**** Exercise data
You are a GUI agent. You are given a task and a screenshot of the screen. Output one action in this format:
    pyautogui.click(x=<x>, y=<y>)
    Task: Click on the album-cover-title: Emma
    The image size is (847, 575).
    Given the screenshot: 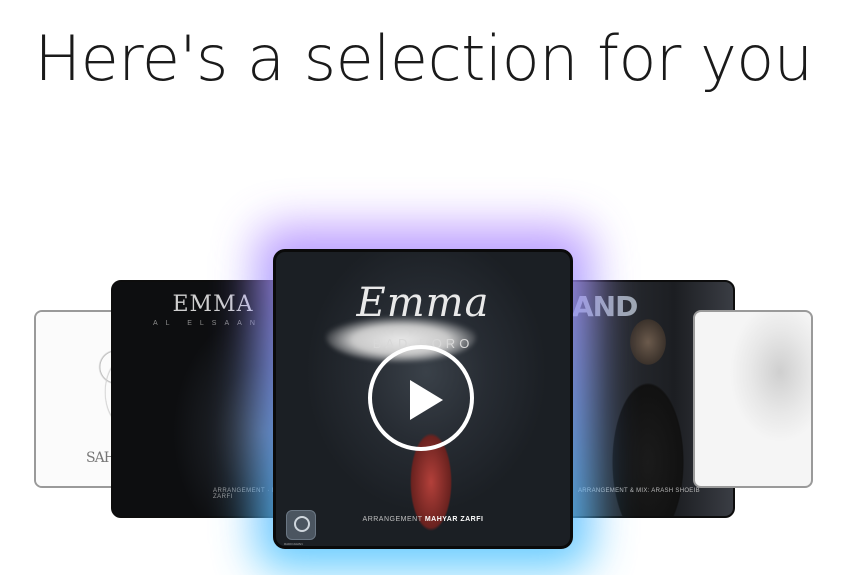 What is the action you would take?
    pyautogui.click(x=423, y=303)
    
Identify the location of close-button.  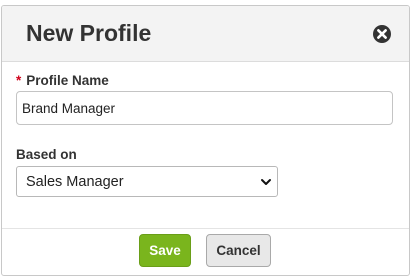
(382, 34).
********
> Task item: Return, word for word, the part of the records that runs from their first line through the line containing "The image size is (847, 575).", including both ends.

> Response box:
You are a GUI agent. You are given a task and a screenshot of the screen. Output one action in this format:
    pyautogui.click(x=<x>, y=<y>)
    Task: Click on the album-cover-title: Emma
    The image size is (847, 575).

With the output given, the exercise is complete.